**PROMPT**
Once the pictures are set aside, repeat all of the data below exactly.

**Screenshot grounding data**
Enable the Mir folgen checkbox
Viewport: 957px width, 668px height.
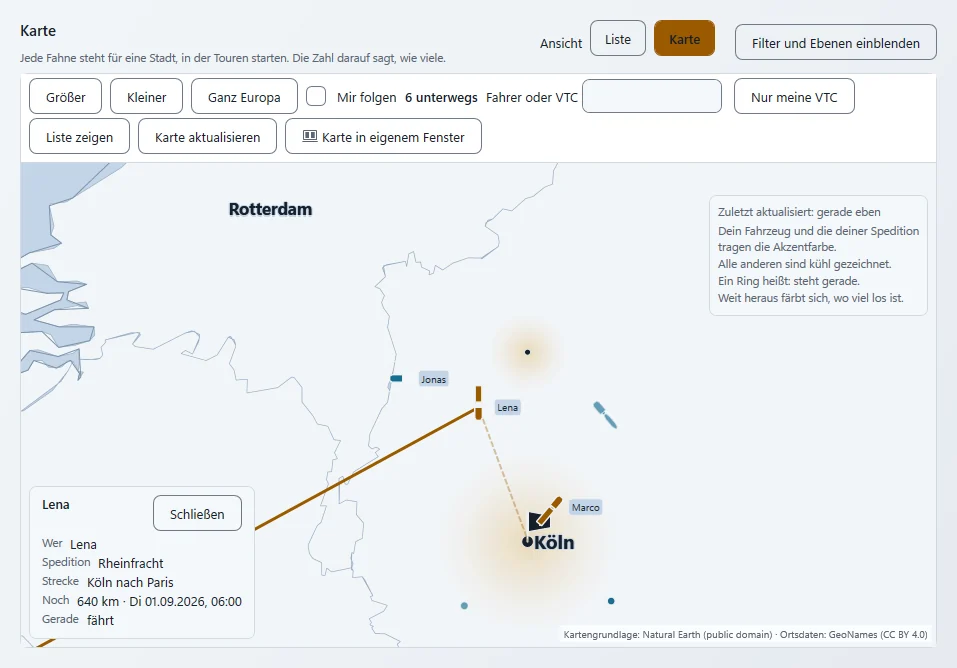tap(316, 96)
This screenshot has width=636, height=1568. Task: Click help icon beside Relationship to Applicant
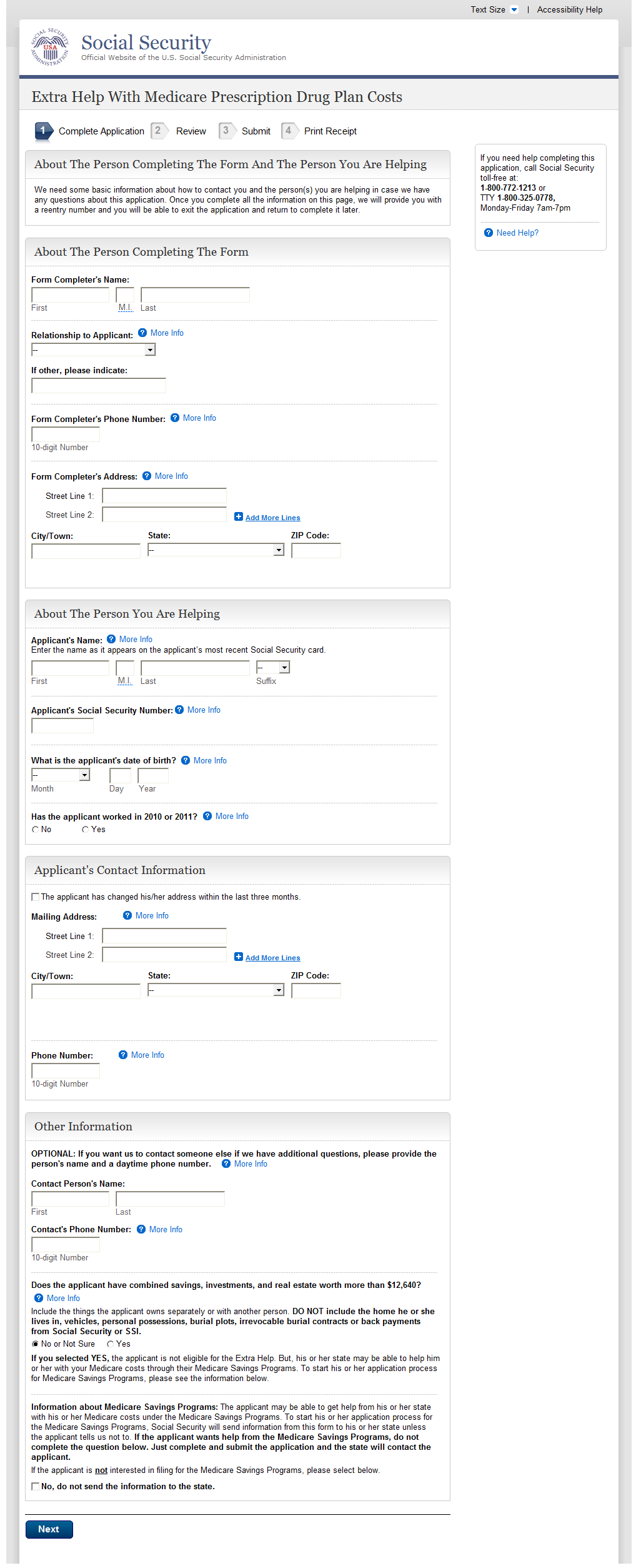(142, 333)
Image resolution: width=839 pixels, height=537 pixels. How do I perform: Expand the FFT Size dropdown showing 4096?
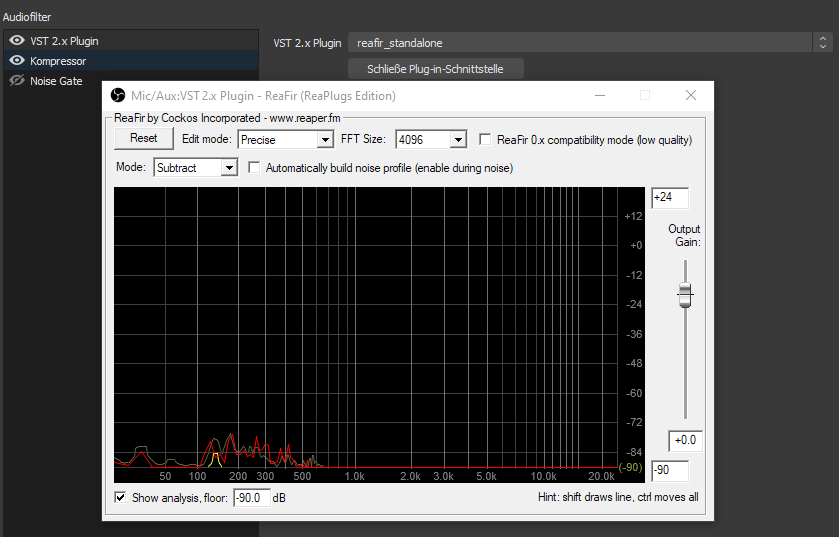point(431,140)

**SOLVED EXERCISE**
Enable the Mir folgen checkbox
Viewport: 957px width, 668px height.
tap(316, 96)
This screenshot has width=636, height=1568. Task: Click help icon beside Relationship to Applicant
(142, 333)
Image resolution: width=839 pixels, height=537 pixels. How do I perform: Expand the FFT Size dropdown showing 4096?
point(431,140)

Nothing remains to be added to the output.